The Federation seemed especially relieved that Mr Hammond resisted the temptation to reduce the Value Added Tax threshold from £85,000. This is much higher than applies in many other countries.
Mark Houston, Glasgow office managing partner at Johnston Carmichael, noted there had been real fears Mr Hammond would cut the threshold in a way that meant many more small firms had to charge VAT. This could have left them losing sales while facing a hefty compliance burden.
He seemed unconcerned Mr Hammond said only the threshold would be maintained for two years, while the Treasury tries to find a way of easing the problems associated with having a ‘cliff edge’ cut-off.
Scottish Chambers of Commerce applauded the decision not to lower the VAT threshold and welcomed moves to encourage firms to invest in research and development.
These include an increase in the main R&D tax credit to 12 per cent from 11 per cent.
The scheme concerned applies mainly to large firms. Mr Houston noted it could benefit small businesses that are unable to claim relief under other measures because they have received grant funding deemed notifiable state aid.
Mr Houston said Mr Hammond’s decision to double the amount of funding ‘knowledge intensive’ companies can raise under the Enterprise Incentive Scheme to £2m could provide significant help for many early stage firms.
However, he noted the decision to increase the National Living Wage by 4.4 per cent in April, to £7.83 an hour, from £7.50, could pose challenges for many small firms. Any increase would impact the hospitality and leisure sectors disproportionately.
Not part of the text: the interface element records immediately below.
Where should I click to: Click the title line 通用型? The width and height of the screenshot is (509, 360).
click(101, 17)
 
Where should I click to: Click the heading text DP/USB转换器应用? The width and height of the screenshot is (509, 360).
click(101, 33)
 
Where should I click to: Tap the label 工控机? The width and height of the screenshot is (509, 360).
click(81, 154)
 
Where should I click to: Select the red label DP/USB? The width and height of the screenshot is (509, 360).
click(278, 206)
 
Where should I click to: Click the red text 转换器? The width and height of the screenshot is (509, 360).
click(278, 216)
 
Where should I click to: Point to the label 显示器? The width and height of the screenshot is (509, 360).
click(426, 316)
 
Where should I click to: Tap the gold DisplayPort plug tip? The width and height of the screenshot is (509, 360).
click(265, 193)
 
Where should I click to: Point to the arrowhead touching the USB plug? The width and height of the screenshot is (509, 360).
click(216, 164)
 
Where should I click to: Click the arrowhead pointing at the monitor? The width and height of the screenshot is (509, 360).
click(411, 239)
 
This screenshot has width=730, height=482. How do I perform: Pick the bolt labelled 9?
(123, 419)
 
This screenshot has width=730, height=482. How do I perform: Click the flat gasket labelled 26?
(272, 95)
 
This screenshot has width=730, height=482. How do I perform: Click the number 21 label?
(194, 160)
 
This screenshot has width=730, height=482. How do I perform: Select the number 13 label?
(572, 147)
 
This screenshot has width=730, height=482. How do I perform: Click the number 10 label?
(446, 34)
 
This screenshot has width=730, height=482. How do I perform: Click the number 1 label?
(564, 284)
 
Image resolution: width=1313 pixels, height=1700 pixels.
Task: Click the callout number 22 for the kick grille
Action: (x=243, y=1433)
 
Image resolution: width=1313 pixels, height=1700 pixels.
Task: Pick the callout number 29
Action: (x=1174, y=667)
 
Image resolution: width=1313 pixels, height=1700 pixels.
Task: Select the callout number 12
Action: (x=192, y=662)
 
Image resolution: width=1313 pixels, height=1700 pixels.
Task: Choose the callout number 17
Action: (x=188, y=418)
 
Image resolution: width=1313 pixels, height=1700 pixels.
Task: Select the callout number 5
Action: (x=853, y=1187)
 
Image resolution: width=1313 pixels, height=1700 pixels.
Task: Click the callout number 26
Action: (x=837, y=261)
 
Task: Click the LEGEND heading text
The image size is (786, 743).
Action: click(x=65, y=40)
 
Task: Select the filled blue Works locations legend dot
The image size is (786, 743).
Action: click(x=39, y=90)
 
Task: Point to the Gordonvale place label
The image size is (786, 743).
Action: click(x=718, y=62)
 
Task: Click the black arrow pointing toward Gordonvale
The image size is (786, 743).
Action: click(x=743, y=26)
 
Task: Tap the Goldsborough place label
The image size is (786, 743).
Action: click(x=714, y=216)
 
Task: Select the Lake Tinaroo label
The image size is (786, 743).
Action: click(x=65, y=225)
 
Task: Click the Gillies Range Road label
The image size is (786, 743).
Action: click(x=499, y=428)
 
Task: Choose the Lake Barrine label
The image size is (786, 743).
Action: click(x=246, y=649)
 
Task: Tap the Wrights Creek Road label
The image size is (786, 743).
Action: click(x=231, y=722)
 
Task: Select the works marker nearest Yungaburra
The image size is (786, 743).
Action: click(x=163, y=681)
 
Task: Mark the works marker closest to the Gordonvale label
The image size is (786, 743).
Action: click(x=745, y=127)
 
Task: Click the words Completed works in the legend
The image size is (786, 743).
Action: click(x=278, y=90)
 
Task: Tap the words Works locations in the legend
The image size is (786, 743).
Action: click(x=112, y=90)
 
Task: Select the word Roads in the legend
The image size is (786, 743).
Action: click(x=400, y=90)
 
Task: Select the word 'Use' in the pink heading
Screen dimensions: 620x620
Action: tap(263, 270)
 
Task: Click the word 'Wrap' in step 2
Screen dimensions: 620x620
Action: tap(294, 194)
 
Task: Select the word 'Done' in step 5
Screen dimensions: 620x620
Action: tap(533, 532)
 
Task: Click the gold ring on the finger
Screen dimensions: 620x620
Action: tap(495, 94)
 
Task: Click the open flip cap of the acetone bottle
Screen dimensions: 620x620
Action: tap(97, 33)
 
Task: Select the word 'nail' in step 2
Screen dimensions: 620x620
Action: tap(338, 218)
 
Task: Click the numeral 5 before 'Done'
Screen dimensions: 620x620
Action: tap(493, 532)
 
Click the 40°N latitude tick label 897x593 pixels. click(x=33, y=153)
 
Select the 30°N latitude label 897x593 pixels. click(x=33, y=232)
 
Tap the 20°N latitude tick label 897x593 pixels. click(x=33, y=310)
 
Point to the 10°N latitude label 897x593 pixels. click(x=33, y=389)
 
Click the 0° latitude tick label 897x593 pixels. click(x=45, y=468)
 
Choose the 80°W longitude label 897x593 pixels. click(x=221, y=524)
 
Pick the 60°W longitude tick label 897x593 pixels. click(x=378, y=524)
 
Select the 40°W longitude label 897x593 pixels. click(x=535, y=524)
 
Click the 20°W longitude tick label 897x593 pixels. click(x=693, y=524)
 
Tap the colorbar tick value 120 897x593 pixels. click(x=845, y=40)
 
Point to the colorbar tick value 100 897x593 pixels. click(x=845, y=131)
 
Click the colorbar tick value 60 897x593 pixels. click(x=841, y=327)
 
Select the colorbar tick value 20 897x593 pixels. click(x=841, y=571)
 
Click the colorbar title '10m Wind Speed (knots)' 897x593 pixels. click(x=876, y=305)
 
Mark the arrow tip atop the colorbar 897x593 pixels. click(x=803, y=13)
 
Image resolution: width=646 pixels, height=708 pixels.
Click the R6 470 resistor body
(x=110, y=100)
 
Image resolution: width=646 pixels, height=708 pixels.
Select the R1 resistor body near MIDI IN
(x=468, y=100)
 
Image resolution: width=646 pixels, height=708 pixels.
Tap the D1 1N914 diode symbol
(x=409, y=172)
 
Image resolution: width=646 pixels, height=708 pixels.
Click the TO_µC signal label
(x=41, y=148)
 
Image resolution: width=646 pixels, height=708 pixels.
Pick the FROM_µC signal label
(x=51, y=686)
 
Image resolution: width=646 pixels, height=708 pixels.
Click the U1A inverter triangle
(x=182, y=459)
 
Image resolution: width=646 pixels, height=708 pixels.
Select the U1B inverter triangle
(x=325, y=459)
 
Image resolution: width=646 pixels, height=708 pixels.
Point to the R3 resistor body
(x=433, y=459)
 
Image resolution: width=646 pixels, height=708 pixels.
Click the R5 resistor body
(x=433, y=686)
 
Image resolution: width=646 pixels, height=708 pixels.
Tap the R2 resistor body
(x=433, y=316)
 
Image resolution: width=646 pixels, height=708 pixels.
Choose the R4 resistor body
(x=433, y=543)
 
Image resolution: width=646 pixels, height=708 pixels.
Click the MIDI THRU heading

The Chancellor cancelled the fuel duty rise scheduled for April in a move that would be welcomed by many small firms, for which transport costs are a significant overhead.
He said a planned increase in duty rates for diesel cars that don’t meet the latest standards will not apply to other vehicles, declaring: “No white van man (or woman) will be hit by these measures.”
However, Mr Houston said while The Budget was pretty positive on balance it did not include anything dramatic.
He asked: “Is that as much as they could be doing for small businesses at the moment?”
Mr Houston suggested the Chancellor could have provided a much bigger boost to the sector by restoring the £500,000 limit for tax relief on spending on plant and equipment. Firms can claim £200,000 capital allowances currently.
Scottish Chambers of Commerce chief executive Liz Cameron highlighted the Chancellor’s decision to bring forward plans to limit increases in business rates to consumer price inflation, as opposed to the higher measure based on retail prices.
She said this increased the absolute necessity for Scotland to remain a competitive tax environment to attract investors and sustain businesses.
Control over business rates is devolved to Scotland.
Other measures proposed by the Chancellor to ease the business rates burden on small firms included extending the £1,000 discount for pubs with a rateable value of less than £100,000 by a year to March 2019.
Finance Secretary Derek Mackay was forced to introduce £45m of emergency reliefs for the hospitality sector and the north-east in August after the first adjustment in non-domestic rates since 2010 sparked widespread protest. It left some businesses facing rises of up to 400 per cent.